The extradition treaty between India and the UK came into being in 1993 but India’s track record of bringing absconders back is very poor. In fact, from a list of about 60 of India’s most wanted fugitives, only one has been extradited. Samirbhai Vinubhai Patel was wanted for burning alive 23 Muslims in Ode village during the Gujarat riots of 2002. Unlike other absconders, Patel did not fight his extradition, making it easier for the British government to take a decision. Patel was sent back in October 2016 and is currently in a jail in Anand.
But in the case of all the others—Lalit Modi, former IPL chairman, Ravi Shankaran, accused of stealing sensitive documents from the Indian Naval War Room, musician Nadeem Saifi accused in the Gulshan Kumar murder or Tiger Hanif, Dawood Ibrahim’s aide and wanted for the 1993 Gujarat blasts and who had fled to the UK—the prospects of them being sent back are bleak.
The level of proof required in British courts is very high and even Indian authorities accept, albeit off the record, that the investigating agencies don’t do their jobs properly. Shoddy proof just does not pass muster in international forums. More often, the cases are politically motivated and the defence lawyers make the point that their clients are being singled out for persecution. The judge must also be satisfied that they will get a fair trial if sent back. Also, lawyers are able to point to long drawn out trials and even fake encounters which take place in India as a matter of routine as part of their defence.
In some cases, political favouritism makes the Indian authorities extremely tardy in even applying for extradition as in the case of Lalit Modi. In March this year, the fallen cricket tzar was able to declare himself innocent simply because Indian authorities couldn’t even get Interpol to issue a Red Corner Notice against him. After misappropriating hundreds of crores by selling television rights during T20 cricket tournaments, Modi used his connections with foreign minister Sushma Swaraj and Rajasthan chief minister Vasundhara Raje to live comfortably in the UK and travel around the world like a free man despite being wanted in India.
Extradition rules in the UK follow the dual criminality procedure where an action has to be an offence in both countries. The Indian government argues that the SFO’s investigation into Mallya’s case will establish this “dual criminality” and therefore strengthen the demand for his extradition. Mallya is accused of cheating public banks in India and subsequently laundering the money to the UK and beyond through a complex web of shell companies. “India has provided ample evidence on how Mallya used his companies/associates to invest in Britain from the money he cheated in India and how Britain’s soil has been used to further launder money to other countries,” said an Indian official. However, this has to be proved a “crime” in the eyes of British law as well.

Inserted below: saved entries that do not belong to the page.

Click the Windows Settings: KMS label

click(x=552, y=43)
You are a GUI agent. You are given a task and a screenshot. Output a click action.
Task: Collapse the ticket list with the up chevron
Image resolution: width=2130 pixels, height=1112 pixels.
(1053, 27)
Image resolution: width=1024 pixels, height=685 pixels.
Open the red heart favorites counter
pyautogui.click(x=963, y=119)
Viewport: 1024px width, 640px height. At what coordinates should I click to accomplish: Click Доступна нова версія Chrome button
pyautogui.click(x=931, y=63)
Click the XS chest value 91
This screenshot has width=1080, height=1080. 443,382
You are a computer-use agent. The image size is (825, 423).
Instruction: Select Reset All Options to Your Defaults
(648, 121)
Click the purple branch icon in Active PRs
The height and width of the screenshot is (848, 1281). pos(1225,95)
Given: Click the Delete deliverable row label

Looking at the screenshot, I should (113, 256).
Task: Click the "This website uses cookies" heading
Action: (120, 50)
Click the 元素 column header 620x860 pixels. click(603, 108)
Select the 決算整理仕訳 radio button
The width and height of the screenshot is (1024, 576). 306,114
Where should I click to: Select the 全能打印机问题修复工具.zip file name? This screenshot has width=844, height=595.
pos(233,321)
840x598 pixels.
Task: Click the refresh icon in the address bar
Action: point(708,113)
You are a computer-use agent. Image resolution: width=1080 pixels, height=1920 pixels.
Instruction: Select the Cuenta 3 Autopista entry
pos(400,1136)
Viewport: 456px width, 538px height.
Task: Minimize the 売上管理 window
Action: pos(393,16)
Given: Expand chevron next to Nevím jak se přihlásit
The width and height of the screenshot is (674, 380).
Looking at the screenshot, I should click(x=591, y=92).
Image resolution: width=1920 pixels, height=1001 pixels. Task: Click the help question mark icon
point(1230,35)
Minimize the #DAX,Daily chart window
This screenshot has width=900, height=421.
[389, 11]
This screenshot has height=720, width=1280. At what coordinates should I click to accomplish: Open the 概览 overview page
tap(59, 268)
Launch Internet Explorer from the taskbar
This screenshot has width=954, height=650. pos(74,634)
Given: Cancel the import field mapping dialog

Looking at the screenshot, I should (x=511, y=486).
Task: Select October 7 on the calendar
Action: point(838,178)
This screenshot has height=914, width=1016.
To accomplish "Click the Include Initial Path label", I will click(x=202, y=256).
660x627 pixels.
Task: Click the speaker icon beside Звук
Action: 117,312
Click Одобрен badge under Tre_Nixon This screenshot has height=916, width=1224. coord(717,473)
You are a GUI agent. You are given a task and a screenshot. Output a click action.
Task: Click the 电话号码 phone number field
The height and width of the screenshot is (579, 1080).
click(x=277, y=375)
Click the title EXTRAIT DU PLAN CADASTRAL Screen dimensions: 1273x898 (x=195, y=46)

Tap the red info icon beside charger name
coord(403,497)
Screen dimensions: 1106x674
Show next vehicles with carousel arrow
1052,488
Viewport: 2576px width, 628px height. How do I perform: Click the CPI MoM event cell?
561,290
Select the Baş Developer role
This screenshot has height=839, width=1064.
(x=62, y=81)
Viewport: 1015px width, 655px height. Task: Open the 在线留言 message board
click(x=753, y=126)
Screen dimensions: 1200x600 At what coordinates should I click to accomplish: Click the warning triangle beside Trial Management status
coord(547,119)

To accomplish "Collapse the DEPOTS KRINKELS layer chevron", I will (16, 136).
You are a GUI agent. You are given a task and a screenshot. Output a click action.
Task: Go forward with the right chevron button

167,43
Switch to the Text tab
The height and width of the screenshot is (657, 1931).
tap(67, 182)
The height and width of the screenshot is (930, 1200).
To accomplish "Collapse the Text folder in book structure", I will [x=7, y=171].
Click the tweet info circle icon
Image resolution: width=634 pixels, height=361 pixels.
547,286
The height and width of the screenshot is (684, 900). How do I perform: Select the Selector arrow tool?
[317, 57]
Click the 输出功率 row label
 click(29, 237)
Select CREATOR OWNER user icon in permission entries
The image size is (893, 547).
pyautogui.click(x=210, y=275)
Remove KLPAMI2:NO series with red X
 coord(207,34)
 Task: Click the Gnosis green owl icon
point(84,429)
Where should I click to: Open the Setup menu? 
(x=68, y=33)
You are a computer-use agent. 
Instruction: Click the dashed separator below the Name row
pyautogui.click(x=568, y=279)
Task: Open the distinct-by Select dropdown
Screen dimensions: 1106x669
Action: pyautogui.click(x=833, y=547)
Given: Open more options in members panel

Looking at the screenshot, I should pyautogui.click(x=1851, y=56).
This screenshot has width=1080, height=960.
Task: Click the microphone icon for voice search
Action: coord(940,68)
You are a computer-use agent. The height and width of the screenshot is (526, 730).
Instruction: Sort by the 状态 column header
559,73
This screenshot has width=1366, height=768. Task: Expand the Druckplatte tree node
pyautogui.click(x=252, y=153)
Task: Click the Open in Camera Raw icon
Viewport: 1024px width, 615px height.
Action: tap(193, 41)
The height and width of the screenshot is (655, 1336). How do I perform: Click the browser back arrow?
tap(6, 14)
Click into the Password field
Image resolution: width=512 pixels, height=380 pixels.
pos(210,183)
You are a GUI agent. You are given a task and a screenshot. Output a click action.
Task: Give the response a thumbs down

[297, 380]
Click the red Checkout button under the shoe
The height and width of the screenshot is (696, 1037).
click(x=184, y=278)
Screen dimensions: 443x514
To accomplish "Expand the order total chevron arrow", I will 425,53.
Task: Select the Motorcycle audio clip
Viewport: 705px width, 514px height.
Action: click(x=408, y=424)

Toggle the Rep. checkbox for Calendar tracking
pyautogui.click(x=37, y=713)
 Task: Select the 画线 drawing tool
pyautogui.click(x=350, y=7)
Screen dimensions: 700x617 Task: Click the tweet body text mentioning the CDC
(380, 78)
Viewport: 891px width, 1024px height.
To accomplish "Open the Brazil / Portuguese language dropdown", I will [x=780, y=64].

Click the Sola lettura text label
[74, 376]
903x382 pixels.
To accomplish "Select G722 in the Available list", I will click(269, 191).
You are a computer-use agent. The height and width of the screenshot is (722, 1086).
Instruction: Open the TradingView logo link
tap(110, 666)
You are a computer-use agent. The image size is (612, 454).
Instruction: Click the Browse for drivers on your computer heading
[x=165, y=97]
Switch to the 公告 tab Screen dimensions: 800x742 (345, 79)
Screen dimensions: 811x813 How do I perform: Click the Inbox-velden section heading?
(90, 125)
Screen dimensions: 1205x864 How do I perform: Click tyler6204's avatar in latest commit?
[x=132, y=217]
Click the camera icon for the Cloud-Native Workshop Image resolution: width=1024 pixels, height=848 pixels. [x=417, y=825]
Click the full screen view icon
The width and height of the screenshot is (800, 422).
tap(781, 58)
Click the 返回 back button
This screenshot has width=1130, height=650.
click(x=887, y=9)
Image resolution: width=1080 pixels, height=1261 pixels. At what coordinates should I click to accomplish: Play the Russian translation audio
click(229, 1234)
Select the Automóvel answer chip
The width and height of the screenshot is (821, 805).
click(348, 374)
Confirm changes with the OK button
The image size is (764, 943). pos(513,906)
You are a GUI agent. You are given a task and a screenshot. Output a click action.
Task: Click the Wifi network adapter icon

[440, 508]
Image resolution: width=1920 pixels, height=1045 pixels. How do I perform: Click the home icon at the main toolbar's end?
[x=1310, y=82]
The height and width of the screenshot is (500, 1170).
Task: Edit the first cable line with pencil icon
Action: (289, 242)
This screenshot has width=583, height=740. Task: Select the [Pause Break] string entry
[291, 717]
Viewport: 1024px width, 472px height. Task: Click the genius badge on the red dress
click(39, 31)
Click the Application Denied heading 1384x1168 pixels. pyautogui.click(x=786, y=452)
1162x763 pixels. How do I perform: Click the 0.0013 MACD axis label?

The Extradition Treaty between India and the UK came into being in 1993 but India’s track record at bringing absconders back is very poor.
If, however, the SFO pursues the probe and decides to prosecute Mallya in a UK court, then India can kiss goodbye to getting the former playboy back. According to existing rules, the requested country will only allow extradition when there are no pending cases against him in their courts. If there is, then the case first needs to be disposed and if convicted, the person needs to serve out his sentence before he can be extradited. Hence, the SFO’s probe is a double-edged sword for India.
Even if the Mallya case doesn’t go down this path, the current battle for extradition is a long drawn out one that could last anything between 18 months to two years.
If Mallya loses at the magistrate’s level, he still has two or three higher levels of the judiciary to appeal to. If he fails to win even at the topmost Supreme Court, then he can still appeal to the British Home Secretary who would make the final decision which would definitely be a political one.
So, the good times may still last for Mallya.